═══ Document extract

GLASS FIBER AND METHOD FOR PRODUCING THE SAME

Description

CROSS-REFERENCE TO RELATED PATENT APPLICATION

This application claims the benefit of priority to Taiwan Patent Application No. 113149512, filed on Dec. 19, 2024. The entire content of the above identified application is incorporated herein by reference.

Some references, which may include patents, patent applications and various publications, may be cited and discussed in the description of this disclosure. The citation and/or discussion of such references is provided merely to clarify the description of the present disclosure and is not an admission that any such reference is “prior art” to the disclosure described herein. All references cited and discussed in this specification are incorporated herein by reference in their entireties and to the same extent as if each reference was individually incorporated by reference.

FIELD OF THE DISCLOSURE

The present disclosure relates to a glass fiber and method for producing the same, and more particularly to a glass fiber including zirconia and method for producing the same.

BACKGROUND OF THE DISCLOSURE

A glass fiber produced by a conventional method for producing a glass fiber has insufficient heat stability.

SUMMARY OF THE DISCLOSURE

In response to the above-referenced technical inadequacy, the present disclosure provides a glass fiber and method for producing the same, so as to effectively improve on about the problem of a glass fiber produced by a conventional method having insufficient heat stability.

══════

→ What to work on:
A. Please reproduce, word for word, the part of the glass fiber patent text that opens with the words containing "SUMMARY OF THE" and closes with "having insufficient heat stability.".
B. Answer these questions from the glass fiber patent text:
(i) In which country was the patent application filed whose priority this application claims?
(ii) What substance does the glass fiber described in the field of the disclosure include?
(iii) What shortcoming does a glass fiber made by a conventional method have?
C. Pick up the glass fiber patent text after its last sentence and keep writing it.

═══ Information supplied

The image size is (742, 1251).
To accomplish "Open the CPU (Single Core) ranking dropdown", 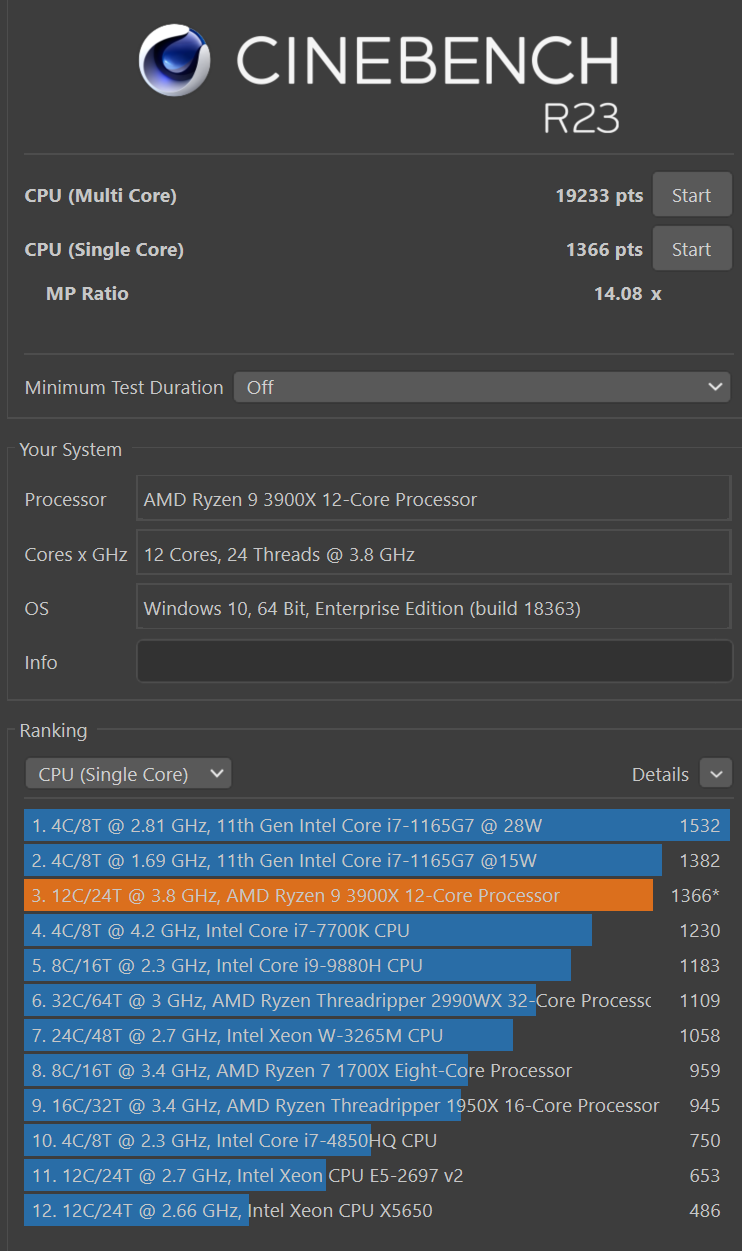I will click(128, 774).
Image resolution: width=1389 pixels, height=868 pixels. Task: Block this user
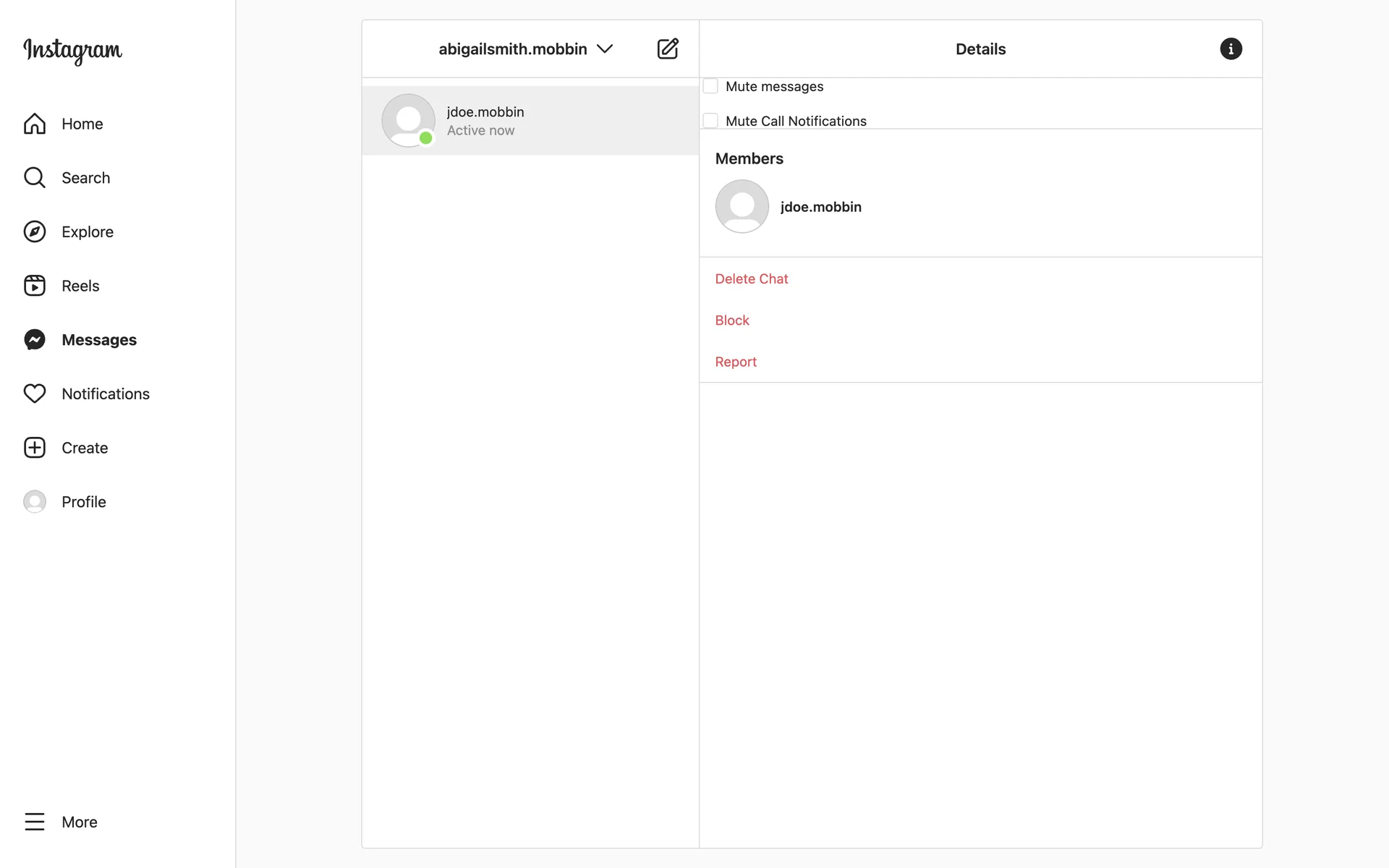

══════

→ Responses in order:
A.
SUMMARY OF THE DISCLOSURE

In response to the above-referenced technical inadequacy, the present disclosure provides a glass fiber and method for producing the same, so as to effectively improve on about the problem of a glass fiber produced by a conventional method having insufficient heat stability.

B.
(i) Taiwan
(ii) Zirconia
(iii) Insufficient heat stability

C.
In order to solve the above-mentioned problems, one of the technical aspects adopted by the present disclosure is to provide a method for producing a glass fiber. The method for producing the glass fiber includes a covering process, a mixing process, a sintering process, and a mixing process. The covering process is implemented by covering a plurality of zirconia powders onto a plurality of surfaces of a plurality of inorganic particles to form a plurality of modified inorganic particles. Based on a total weight of each of the modified inorganic particles being 100 wt %, a content of the zirconia powders is between 0.01 wt % and 5 wt %, and a content of the inorganic particle is between 95 wt % and 99.99 wt %. The sintering process is implemented by sintering the modified inorganic particles in a nitrogen atmosphere under a temperature of between 400° C. and 1,000° C. The mixing process is implemented by mixing the modified inorganic particles that are sintered into a glass raw material that is in a molten state. The drawing process is implemented by drawing the glass raw material having the modified inorganic particles mixed therein to form a glass fiber.

In one of the possible or preferred embodiments, the inorganic particles are selected from the group consisting of silicon dioxide, titanium dioxide, aluminum hydroxide, magnesium hydroxide, calcium carbonate, aluminum oxide, magnesium oxide, talc, aluminum nitride, boron nitride, silicon carbide, zinc oxide, zirconium oxide, quartz, diamond powder, diamond-like powder, graphite, calcined kaolin, and fumed silica.

In one of the possible or preferred embodiments, an average particle size of the modified inorganic particles is between 0.01 μm and 50 μm.

In one of the possible or preferred embodiments, based on a total weight of the glass fiber being 100 wt %, a content of the modified inorganic particles is between 0.1 wt % and 5 wt %, and a content of the glass raw material is between 95 wt % and 99.9 wt %.

In one of the possible or preferred embodiments, in the covering process, the zirconia powders are dispersed in water to form a solution, and the solution is sprayed onto the inorganic particles, such that the zirconia powders cover onto the inorganic particles to form the modified inorganic particles.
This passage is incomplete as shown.